Not much, but plenty of Swagger in action-overloaded "Shooter"
Seattle Times movie critic
Showtimes and trailer
"Shooter," with Mark Wahlberg, Michael Pea, Danny Glover, Kate Mara, Elias Koteas, Rhona Mitra. Directed by Antoine Fuqua, from a screenplay by Jonathan Lemkin, based on the novel "Point of Impact" by Stephen Hunter.
126 minutes. Rated R for strong graphic violence and some language. Several theaters.
Mark Wahlberg, in "Shooter," is so tough, you could serve him on a plate at a greasy-spoon diner, with potatoes on the side. As Bob Lee Swagger (not exactly the name of a milquetoast), a former Marine scout sniper, he single-handedly overcomes swarms of cops, large dogs, bullets, submerged cars, fire, urban chaos, reckless driving, primitive surgery and some very scary hit men. Plus, in a macho-movie master stroke, he's taught his own dog to fetch beer from the fridge.

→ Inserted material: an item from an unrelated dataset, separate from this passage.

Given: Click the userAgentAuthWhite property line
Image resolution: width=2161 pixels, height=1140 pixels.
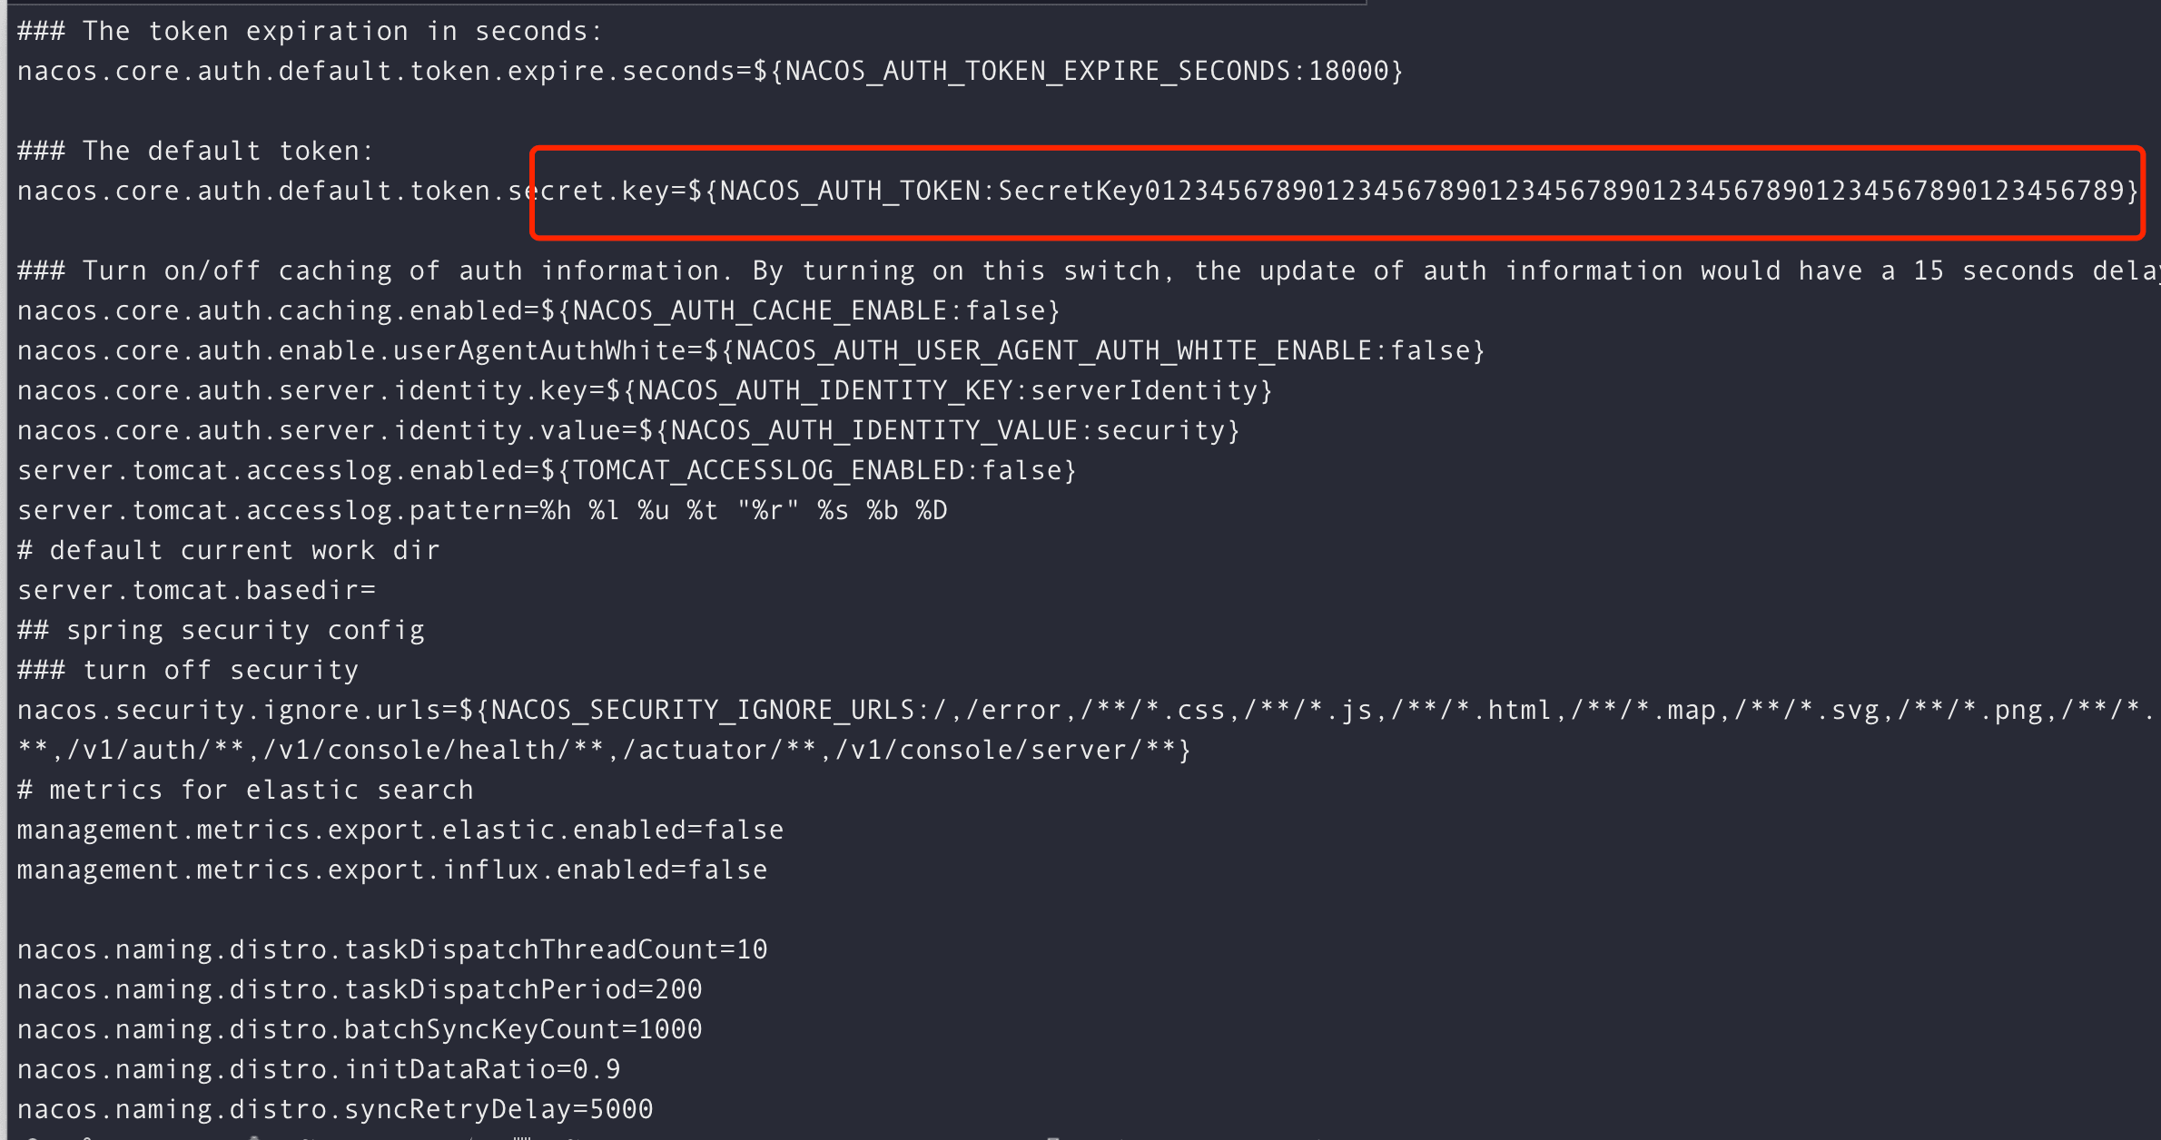Looking at the screenshot, I should [751, 350].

Match that, Rambo.
Yes, the testosterone meter is high in this competent if uninspired action thriller from Antoine Fuqua ("Training Day," "Tears of the Sun"), based on Stephen Hunter's novel "Point of Impact." Swagger, a combat hero and uncanny sharpshooter, has walked away from military work in disillusionment, sequestering himself in a remote mountain cabin with dog, beer and plenty of weaponry. This idyll is interrupted by a carful of military men, led by a retired colonel (Danny Glover), with a request: Could Swagger swagger down from that mountain and help them ward off an imminent assassination attempt on the president?
Reluctantly, Swagger does so, and it's not one of his better decisions. A shot is indeed fired at the president, and Swagger, it turns out, has been set up to take the fall. Quickly, he's on the lam, trying to unmask the conspiracy while every television screen in America displays his face as the presidential assassin. But he's not entirely alone, enlisting the help of a long-ago friend's widow (Kate Mara, Heath Ledger's grown-up daughter in "Brokeback Mountain") and a rookie FBI agent (Michael Peña) who defies his colleagues, sensing that perhaps Swagger wasn't the gunman after all. (For his pains, a senior G-woman delivers to him the immortal line, "You're asking questions way above your pay grade.")

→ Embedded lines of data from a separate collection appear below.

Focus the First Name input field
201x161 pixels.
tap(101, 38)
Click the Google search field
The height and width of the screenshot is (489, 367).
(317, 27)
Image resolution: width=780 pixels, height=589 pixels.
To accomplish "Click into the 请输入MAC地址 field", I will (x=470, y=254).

All of this unfolds briskly, if somewhat predictably, and plenty of standard-issue action-thriller scenes roll by: the hero typing madly on a computer screen, while tense music plays; the heroine placed in sudden danger, a development telegraphed by Mara stripping down to a bra. And there are plenty of moments of Wahlberg grimacing, in a lower-rent-Tom-Cruise-ish way, so we remember that this guy's been shot up with bullets and really should be lying down, rather than running around uncovering conspiracies.

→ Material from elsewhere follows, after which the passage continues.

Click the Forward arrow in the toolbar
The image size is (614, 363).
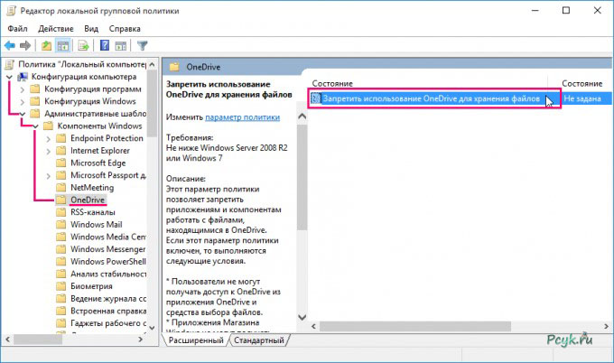(x=25, y=44)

Action-wise, it all works as intended, but "Shooter" lacks the character drama of Fuqua's "Training Day" (which won Denzel Washington his first Oscar). Part of the problem is Jonathan Lemkin's screenplay, which tells us things about Swagger rather than showing us. "He's a man with a history of duty and patriotism," says Glover, making sure we get it.
Wahlberg, a recent Academy Award nominee for "The Departed," never makes his character distinctive but rather relies on his usual flinty toughness. The role of action hero suits him, with his bland good looks and impressive biceps, but there isn't a real performance here. Perhaps that's just as well; it'd be lost among the gunfire, anyway.